That is the point of debugging your code. By reducing your code to a small snippet, you stepwise eliminate all unrelated parts. And usually, if the symptom goes away between two editions of your program, it is highly likely that the part you changed last is related to the symptom.
--- When my code was significantly simpler, that was the case, but having spend enough time in the kernel and in other real-time systems, 9 times out of 10, changing a line of code and seeing a change in behavior were unrelated because the underlying trigger was 1000's of lines away in code that seemed to work perfectly in all other cases.

Case in point was a kernel hang -- would run for up to days w/no problem, then hang, so finding 1 line to change out of 5000 and waiting for days wasn't the most ideal solution for debugging. in fact trying to break apart pieces only led to management thinking that there really was no problem or that the product should be released anyway -- because pieces would work. It was only when all the subsystems were tied together than one subsys relying on annother that called a third didn't release a deeply held lock -- so after the damage was done, only rarely would the locks go that deeply and hit the 'stuck lock'....

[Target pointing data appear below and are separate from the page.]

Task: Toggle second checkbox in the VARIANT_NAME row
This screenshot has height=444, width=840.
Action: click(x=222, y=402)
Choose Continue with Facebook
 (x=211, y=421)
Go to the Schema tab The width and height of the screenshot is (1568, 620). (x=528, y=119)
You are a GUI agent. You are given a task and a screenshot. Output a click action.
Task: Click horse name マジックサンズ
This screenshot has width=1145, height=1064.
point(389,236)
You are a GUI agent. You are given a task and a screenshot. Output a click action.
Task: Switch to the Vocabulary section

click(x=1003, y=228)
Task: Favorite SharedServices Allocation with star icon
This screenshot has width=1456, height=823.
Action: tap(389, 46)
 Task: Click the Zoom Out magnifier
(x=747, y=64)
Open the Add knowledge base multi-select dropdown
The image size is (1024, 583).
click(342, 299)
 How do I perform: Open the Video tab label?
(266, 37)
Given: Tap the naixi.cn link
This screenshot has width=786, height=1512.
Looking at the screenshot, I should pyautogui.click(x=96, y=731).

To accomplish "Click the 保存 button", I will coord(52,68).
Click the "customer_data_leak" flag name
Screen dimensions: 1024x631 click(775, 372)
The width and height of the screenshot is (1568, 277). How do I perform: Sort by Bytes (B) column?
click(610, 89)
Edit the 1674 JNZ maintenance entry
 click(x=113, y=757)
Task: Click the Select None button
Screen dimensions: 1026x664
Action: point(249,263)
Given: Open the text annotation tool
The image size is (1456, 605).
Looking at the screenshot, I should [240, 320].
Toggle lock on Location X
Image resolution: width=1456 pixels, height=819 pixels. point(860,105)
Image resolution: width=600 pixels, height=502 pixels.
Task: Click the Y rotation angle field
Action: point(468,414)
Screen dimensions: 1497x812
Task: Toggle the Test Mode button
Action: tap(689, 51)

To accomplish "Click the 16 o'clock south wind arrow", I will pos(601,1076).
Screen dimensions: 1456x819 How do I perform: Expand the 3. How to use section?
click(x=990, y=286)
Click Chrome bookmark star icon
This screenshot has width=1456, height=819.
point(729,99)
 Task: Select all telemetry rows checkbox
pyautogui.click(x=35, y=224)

I could detail about 10-20 other similar situations, where none of them were simple bugs -- I was given these problems to solve because they weren't easy and couldn't be solved by simplification and simplification was only a waist of my time (not that I didn't try where possible). The one that froze every few days - I optimized the hell out of the code so it froze < 2-3 hours... then finally down to <45 minutes. My manager was pissed at me spending so much time optimizing, but when I got it to happen frequently enough, I was able to catch it in the act and finally solve the problem. Insisted on a full 7-day run-test as proof that the bug was gone...it passed, and I got downgrade my next review for wasting time optimizing the product and requiring too long for testing.

Generally, I've been trying to use perl as a higher order language, but that's when the slightest variance in my understanding and how it really works (right or wrong) leads to big brokenness later on.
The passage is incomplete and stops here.